→ **Exercise**
Once a line is found to contain "screenshot", copy it out of the listing.

━━ Exercise inputs ━━

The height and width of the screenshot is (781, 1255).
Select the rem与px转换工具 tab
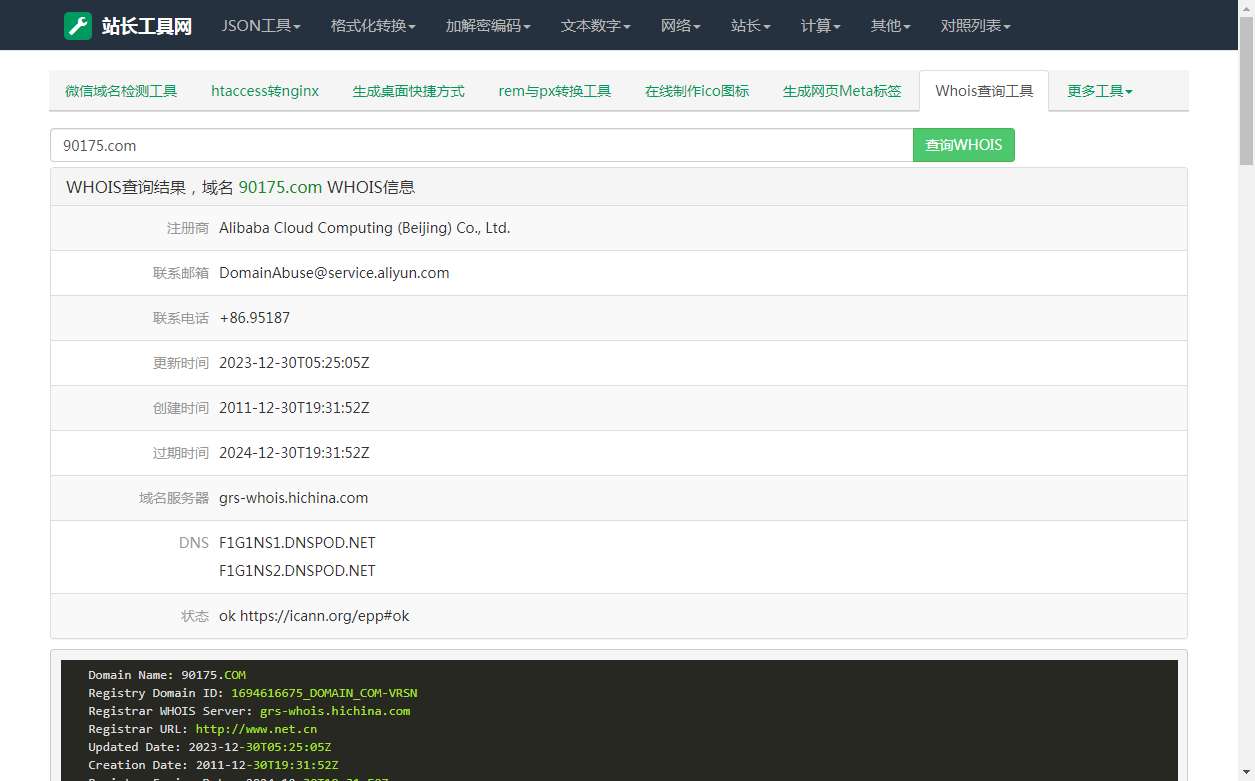click(554, 91)
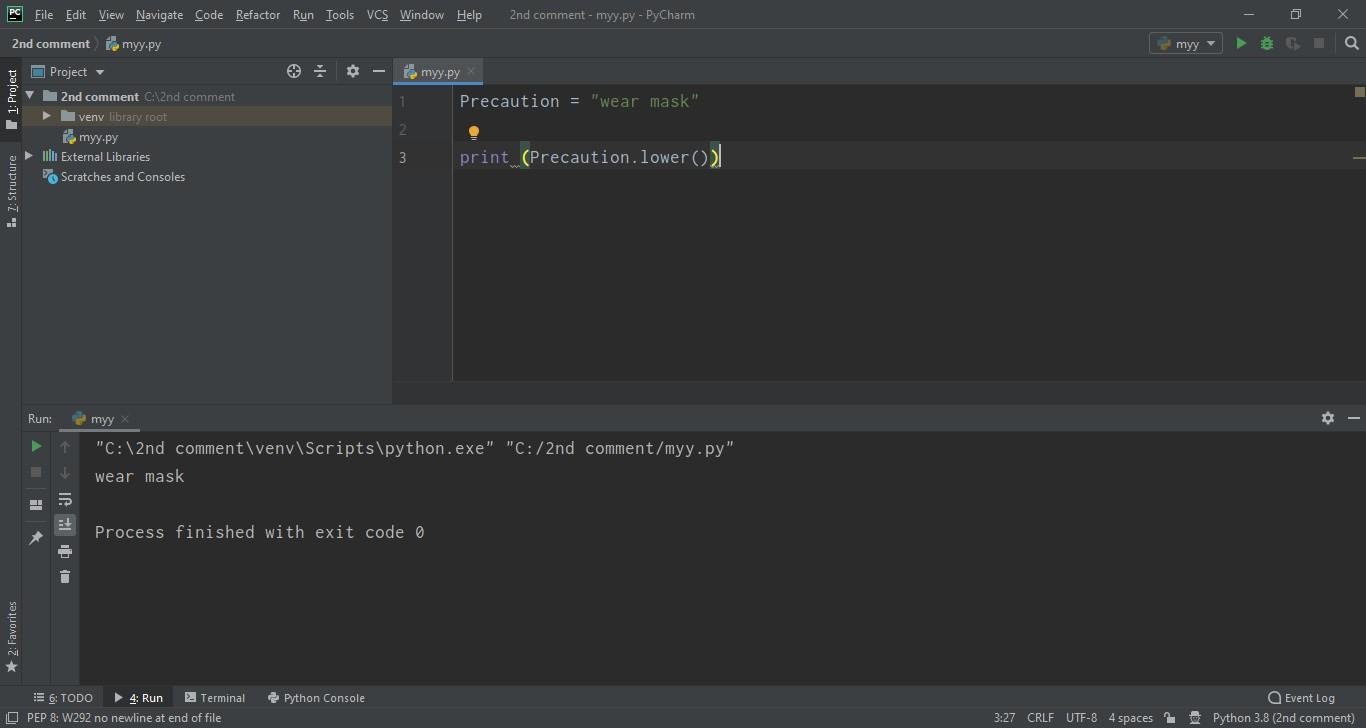Viewport: 1366px width, 728px height.
Task: Start debugging with the bug icon
Action: pos(1267,43)
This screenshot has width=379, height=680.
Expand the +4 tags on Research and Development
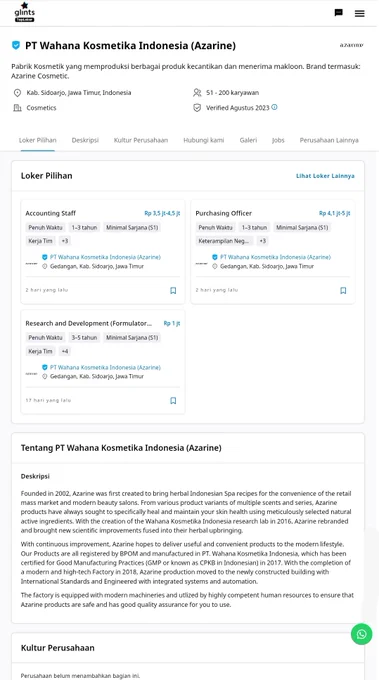click(x=65, y=351)
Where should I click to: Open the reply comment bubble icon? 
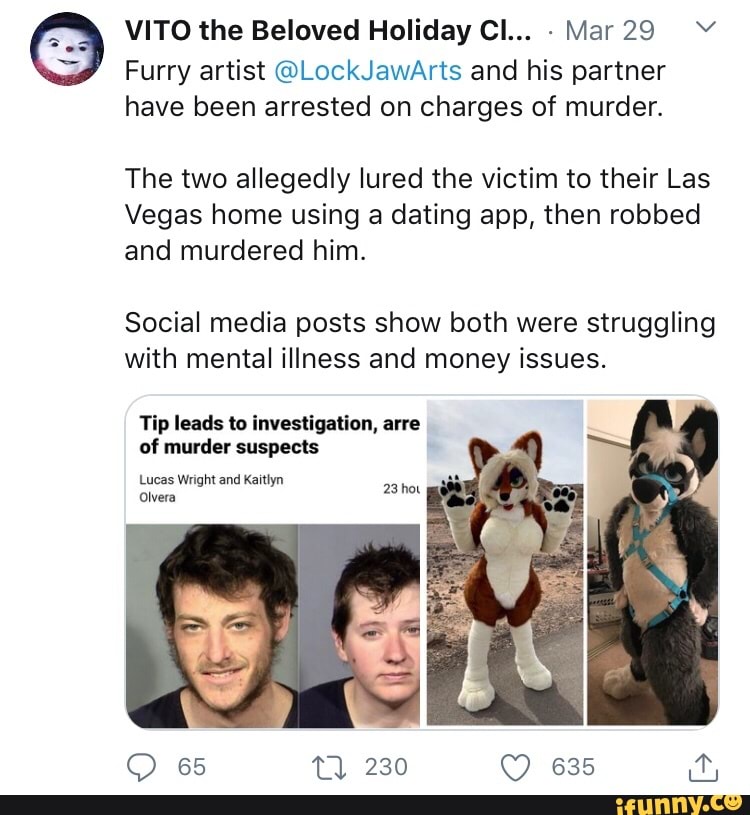pos(141,768)
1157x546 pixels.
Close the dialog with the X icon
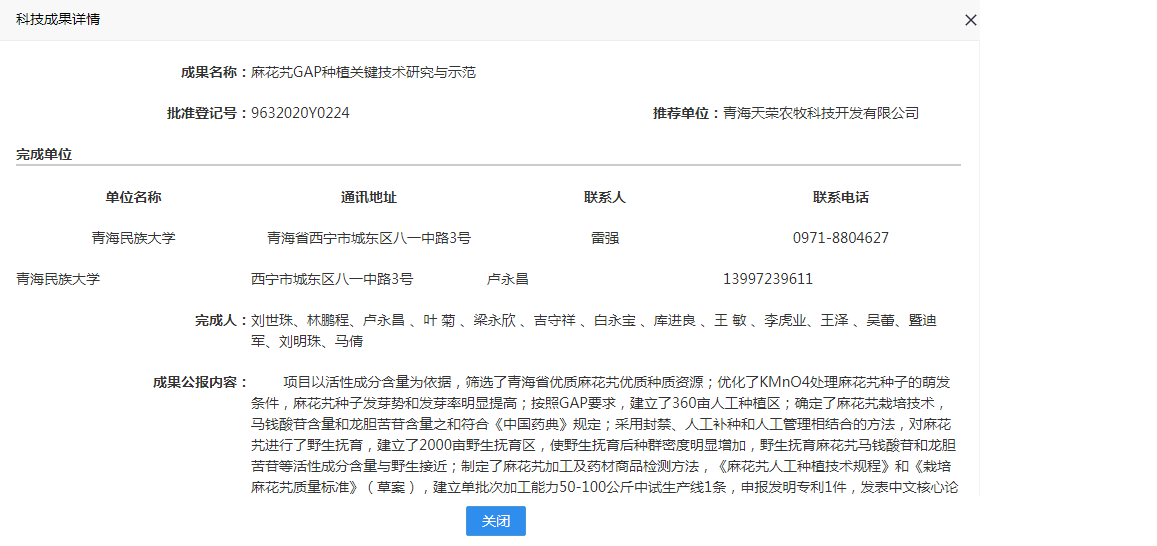coord(970,20)
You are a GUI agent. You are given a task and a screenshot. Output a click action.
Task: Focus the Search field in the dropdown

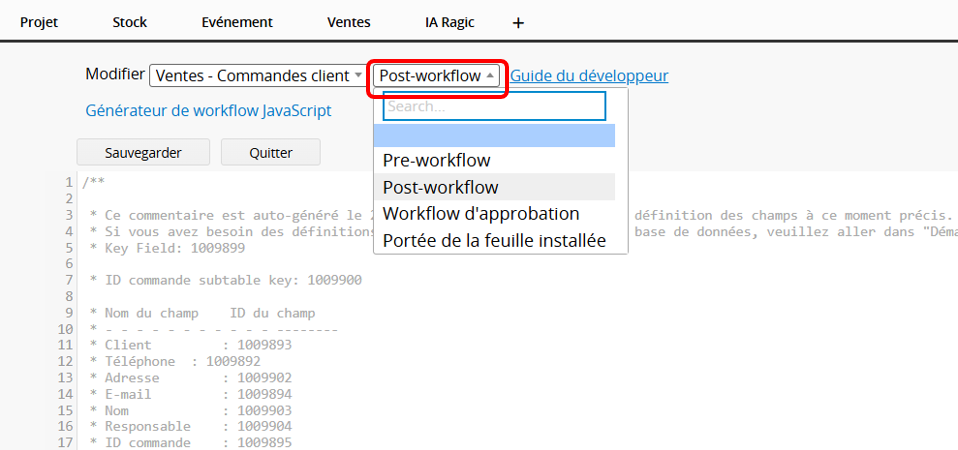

━━━

→ **Exercise result**
The height and width of the screenshot is (781, 1255).
This screenshot has width=379, height=680.
You are a GUI agent. You are given a task and a screenshot. Output a click action.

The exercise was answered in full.